第一次执行call方法是在last数组中都有值后。
if (!allSourcesFinished && value != null) {
combinerSubscriber.requestMore(1);
return;
}
drain();
3.concat
在第一个主题调用complete后执行第二个主题,依次类推。
4.deffer
主题对象为动态生成的,由Func0的call方法动态生成。
public static <T> Observable<T> defer(Func0<Observable<T>> observableFactory) {
return create(new OnSubscribeDefer<T>(observableFactory));
}
public final class OnSubscribeDefer<T> implements OnSubscribe<T> {
final Func0<? extends Observable<? extends T>> observableFactory;
public OnSubscribeDefer(Func0<? extends Observable<? extends T>> observableFactory) {
this.observableFactory = observableFactory;
}
@Override
public void call(final Subscriber<? super T> s) {
Observable<? extends T> o;
try {
o = observableFactory.call();
} catch (Throwable t) {
Exceptions.throwOrReport(t, s);
return;
}
o.unsafeSubscribe(Subscribers.wrap(s));
}
}
5.from(future)
public static <T> Observable<T> from(Future<? extends T> future) {
return (Observable<T>)create(OnSubscribeToObservableFuture.toObservableFuture(future));
}
public static <T> OnSubscribe<T> toObservableFuture(final Future<? extends T> that)
return new ToObservableFuture<T>(that);
}
主题对象由future.get()方法生成。
6.lift(Operator)
可以理解为给主题对象动态生成代理观察者。
public final <R> Observable<R> lift(final Operator<? extends R, ? super T> operator) {
return create(new OnSubscribeLift<T, R>(onSubscribe,operator));
}
public final class OnSubscribeLift<T, R> implements OnSubscribe<R> {
...
@Override
public void call(Subscriber<? super R> o) {
try {
Subscriber<? super T> st = RxJavaHooks.onObservableLift(operator).call(o);
try {
....

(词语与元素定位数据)
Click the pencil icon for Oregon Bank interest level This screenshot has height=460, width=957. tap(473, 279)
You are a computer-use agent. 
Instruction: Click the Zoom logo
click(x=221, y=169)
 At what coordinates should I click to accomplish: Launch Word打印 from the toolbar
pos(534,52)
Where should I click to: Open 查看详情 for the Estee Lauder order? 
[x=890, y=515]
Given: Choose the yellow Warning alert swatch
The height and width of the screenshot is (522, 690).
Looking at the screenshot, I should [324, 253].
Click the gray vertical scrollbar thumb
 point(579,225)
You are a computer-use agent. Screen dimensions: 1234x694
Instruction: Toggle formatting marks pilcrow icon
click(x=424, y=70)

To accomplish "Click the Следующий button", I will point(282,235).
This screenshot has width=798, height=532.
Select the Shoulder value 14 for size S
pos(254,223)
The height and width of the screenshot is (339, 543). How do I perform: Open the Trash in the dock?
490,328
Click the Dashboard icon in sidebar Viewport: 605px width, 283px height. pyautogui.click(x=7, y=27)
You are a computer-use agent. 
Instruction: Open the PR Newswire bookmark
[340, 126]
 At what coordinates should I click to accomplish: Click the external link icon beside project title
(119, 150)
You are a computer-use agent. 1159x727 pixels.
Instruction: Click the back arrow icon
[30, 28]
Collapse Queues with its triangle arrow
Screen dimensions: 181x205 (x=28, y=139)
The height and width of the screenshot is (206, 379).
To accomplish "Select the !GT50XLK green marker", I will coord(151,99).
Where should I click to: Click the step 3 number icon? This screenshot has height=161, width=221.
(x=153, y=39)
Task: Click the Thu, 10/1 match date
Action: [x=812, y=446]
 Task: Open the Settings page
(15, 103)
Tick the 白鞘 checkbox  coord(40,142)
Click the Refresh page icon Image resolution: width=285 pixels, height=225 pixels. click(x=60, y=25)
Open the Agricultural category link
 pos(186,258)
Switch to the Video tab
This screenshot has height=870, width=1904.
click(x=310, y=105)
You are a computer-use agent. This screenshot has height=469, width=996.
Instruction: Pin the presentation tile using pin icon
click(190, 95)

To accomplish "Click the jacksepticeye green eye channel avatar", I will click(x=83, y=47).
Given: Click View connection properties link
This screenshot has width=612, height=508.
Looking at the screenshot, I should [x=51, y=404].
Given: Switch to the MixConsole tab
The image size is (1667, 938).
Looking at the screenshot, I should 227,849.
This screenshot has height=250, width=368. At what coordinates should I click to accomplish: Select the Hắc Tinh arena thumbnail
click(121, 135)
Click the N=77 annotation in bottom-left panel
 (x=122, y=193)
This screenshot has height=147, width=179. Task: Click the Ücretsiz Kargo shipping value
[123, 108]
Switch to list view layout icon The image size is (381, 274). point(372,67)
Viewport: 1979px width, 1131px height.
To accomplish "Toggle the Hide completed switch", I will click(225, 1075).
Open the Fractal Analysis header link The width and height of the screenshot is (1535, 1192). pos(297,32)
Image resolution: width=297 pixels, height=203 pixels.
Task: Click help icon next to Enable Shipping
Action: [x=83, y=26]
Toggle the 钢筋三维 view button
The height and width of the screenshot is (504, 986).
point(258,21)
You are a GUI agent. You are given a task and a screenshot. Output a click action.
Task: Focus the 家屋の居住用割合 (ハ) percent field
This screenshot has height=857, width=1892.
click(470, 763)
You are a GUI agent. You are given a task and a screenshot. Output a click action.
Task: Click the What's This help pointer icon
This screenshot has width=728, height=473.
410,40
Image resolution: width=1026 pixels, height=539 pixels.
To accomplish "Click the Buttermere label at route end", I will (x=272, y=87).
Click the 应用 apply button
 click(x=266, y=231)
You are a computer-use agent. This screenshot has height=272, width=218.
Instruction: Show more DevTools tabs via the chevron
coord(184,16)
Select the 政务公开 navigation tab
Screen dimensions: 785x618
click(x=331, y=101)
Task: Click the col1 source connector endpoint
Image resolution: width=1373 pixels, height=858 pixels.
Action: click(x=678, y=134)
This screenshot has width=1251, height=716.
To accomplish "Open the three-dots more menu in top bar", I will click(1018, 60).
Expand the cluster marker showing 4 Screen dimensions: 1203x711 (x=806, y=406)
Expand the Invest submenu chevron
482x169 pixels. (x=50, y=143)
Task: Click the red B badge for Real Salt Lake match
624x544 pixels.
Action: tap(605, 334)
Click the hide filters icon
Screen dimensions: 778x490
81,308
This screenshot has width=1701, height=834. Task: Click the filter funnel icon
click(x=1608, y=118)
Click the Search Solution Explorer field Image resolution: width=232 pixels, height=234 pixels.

## 任务要求:
从RxJava操作符源码分析这段摘录停下的地方续写下去。 这份列表是单独的材料,与摘录无关。

## 参考答案:
st.onStart();
parent.call(st);
} catch (Throwable e) {
....
}
} catch (Throwable e) {
Exceptions.throwIfFatal(e);
// if the lift function failed all we can do is pass the error to the final Subscriber
// as we don't have the operator available to us
o.onError(e);
}
}
}
7. merge
8. range
public static Observable<Integer> range(int start, int count) {
if (count < 0) {
throw new IllegalArgumentException("Count can not be negative");
}
if (count == 0) {
return Observable.empty();
}
if (start > Integer.MAX_VALUE - count + 1) {
throw new IllegalArgumentException("start + count can not exceed Integer.MAX_VALUE");
}
if(count == 1) {
return Observable.just(start);
}
return Observable.create(new OnSubscribeRange(start, start + (count - 1)));
}
主题对象为OnSubscribeRange,产生小心从start,直到end,每次+1
void fastpath() {
final long endIndex = this.endOfRange + 1L;
final Subscriber<? super Integer> childSubscriber = this.childSubscriber;
for (long index = currentIndex; index != endIndex; index++) {
if (childSubscriber.isUnsubscribed()) {
return;
}
childSubscriber.onNext((int) index);
}
if (!childSubscriber.isUnsubscribed()) {
childSubscriber.onCompleted();
}
}
}
9.switchOnNext
用后来产生的主题代替前一个主题。
void emit(T value, InnerSubscriber<T> inner) {
synchronized (this) {
if (index.get() != inner.id) {
return;
}
queue.offer(inner, nl.next(value));
}
drain();
}
每次来一个主题事件,index会+1,使用index.incrementAndGet(),
在并发操作的时候,index.get()有可能不等于inner.id,那么这个index肯定不是最新的,switchOnNext永远会使用最新的通知。在drain()中会调用真实的通知方法。
10.using
public static <T, Resource> Observable<T> using(
final Func0<Resource> resourceFactory,
final Func1<? super Resource, ? extends Observable<? extends T>> observableFactory,
final Action1<? super Resource> disposeAction, boolean disposeEagerly) {
return create(new OnSubscribeUsing<T, Resource>(resourceFactory, observableFactory, disposeAction, disposeEagerly));
}
关键主题对象为OnSubscribeUsing,根据observableFactory的call方法创建Observable,可创建基于外部资源文件关联的主题对象。如网络请求资源等。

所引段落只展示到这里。